INSTRUCTIONS TO FOLLOW — Give the lines of the records below as a numbered list, from the line containing "The image size is (800, 450)." through the end of the records, leaving out any blank lines.

Stored data entries
▶

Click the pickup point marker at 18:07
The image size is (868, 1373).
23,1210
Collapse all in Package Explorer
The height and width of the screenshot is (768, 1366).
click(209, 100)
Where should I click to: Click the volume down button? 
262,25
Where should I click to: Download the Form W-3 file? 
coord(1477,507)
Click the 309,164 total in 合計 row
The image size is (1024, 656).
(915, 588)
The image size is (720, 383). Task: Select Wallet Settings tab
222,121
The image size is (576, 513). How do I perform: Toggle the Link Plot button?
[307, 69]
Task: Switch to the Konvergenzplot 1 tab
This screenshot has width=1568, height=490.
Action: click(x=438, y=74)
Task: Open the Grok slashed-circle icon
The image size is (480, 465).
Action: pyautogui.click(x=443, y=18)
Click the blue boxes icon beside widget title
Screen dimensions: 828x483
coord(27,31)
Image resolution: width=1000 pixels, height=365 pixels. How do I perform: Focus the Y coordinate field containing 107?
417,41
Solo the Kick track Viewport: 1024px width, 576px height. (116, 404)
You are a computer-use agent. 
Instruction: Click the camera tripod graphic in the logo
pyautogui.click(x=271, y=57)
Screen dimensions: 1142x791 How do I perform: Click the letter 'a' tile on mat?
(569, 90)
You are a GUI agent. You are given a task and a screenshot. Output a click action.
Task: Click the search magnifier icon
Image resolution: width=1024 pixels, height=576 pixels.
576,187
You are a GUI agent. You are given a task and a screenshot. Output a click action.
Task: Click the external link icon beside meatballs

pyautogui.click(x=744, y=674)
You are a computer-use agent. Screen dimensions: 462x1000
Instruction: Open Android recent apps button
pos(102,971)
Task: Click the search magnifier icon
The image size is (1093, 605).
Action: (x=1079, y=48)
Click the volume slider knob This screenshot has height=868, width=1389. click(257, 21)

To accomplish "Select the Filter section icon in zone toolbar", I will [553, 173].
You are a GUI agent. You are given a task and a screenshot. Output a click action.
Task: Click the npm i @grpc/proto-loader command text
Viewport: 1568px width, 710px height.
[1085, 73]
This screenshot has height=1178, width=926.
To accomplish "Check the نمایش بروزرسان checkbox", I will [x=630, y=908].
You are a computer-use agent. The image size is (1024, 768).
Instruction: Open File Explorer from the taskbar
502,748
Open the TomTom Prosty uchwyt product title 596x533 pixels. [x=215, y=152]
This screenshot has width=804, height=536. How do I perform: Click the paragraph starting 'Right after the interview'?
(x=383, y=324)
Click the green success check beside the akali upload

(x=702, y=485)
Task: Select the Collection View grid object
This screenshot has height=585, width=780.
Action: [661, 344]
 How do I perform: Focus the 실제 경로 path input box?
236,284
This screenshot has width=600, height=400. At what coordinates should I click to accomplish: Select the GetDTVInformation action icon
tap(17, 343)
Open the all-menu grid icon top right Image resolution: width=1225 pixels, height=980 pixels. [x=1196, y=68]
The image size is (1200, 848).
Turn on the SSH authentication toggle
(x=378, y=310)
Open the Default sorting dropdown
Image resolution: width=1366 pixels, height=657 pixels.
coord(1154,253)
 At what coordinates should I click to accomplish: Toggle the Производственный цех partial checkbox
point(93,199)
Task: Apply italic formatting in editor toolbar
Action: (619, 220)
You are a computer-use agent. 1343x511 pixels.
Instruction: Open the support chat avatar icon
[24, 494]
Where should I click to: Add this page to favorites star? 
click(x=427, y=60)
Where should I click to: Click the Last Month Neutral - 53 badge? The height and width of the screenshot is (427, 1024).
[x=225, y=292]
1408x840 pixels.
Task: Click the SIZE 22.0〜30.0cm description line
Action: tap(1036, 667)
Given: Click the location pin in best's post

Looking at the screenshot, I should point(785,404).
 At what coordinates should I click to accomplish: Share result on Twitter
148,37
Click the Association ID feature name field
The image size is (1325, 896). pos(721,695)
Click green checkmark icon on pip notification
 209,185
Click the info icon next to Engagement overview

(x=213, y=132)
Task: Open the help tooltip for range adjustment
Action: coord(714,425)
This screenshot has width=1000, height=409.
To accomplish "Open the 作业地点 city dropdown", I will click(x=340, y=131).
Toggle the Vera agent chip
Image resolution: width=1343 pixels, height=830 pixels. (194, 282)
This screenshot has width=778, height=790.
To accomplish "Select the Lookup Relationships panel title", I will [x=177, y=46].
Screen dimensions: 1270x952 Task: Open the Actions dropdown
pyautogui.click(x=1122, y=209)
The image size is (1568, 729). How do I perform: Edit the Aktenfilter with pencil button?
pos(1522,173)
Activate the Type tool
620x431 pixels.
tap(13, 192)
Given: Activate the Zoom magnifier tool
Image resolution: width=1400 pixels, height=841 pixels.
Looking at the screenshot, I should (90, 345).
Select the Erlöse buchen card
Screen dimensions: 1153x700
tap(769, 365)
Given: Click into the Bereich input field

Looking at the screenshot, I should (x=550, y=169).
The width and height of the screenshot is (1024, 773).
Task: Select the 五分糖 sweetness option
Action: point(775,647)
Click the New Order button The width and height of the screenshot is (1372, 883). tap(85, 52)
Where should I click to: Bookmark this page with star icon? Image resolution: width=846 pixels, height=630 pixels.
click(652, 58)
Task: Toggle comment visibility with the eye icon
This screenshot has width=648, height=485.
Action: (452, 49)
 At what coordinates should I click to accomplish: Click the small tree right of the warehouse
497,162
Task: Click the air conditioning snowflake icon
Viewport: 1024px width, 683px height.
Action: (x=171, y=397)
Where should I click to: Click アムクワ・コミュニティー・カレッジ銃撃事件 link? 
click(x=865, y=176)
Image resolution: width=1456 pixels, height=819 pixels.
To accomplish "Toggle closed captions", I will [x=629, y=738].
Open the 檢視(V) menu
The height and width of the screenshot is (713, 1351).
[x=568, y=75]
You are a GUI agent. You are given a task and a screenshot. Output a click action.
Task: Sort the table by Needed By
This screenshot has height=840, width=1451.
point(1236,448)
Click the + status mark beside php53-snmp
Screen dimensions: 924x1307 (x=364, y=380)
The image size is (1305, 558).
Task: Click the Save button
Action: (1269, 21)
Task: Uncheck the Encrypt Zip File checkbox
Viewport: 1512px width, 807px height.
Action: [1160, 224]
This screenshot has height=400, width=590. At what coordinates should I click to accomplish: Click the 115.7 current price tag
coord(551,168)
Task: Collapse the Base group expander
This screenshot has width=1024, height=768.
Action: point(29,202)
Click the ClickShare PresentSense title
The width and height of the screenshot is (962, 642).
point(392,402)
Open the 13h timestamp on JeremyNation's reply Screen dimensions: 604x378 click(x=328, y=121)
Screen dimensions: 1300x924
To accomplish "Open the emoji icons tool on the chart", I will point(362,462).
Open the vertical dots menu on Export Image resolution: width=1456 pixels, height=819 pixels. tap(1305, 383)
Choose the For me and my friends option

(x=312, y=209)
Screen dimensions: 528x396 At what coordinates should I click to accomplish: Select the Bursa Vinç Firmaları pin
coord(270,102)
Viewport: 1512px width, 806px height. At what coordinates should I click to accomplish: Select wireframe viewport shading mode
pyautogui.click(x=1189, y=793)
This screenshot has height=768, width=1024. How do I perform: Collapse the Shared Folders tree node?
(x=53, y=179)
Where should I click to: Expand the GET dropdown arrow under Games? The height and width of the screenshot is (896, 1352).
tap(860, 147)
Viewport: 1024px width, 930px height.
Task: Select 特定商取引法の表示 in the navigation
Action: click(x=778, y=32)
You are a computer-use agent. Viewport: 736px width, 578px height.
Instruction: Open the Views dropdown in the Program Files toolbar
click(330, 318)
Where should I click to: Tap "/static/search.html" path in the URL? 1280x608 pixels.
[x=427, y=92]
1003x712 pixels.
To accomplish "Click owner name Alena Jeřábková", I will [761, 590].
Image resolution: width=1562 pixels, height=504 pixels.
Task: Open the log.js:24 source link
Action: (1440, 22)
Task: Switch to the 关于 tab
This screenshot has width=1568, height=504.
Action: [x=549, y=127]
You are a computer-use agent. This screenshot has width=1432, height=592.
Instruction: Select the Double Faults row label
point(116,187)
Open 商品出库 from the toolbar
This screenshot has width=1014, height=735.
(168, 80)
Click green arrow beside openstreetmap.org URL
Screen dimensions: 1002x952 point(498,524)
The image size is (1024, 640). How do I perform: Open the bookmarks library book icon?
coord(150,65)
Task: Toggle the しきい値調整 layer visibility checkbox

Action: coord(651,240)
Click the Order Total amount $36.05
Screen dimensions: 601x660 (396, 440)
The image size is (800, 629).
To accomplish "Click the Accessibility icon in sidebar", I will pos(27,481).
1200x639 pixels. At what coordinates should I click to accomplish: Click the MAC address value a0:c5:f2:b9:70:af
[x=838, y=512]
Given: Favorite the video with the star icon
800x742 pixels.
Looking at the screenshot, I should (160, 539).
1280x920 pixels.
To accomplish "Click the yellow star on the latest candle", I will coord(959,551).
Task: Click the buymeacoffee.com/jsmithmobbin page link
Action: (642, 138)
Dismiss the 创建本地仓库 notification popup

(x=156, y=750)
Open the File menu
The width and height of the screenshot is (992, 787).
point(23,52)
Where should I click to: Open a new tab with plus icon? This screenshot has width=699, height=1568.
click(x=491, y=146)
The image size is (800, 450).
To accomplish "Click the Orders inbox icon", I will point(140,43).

◀

ANSWER TO THIS TASK —
1. The image size is (800, 450).
2. To accomplish "Click the Orders inbox icon", I will point(140,43).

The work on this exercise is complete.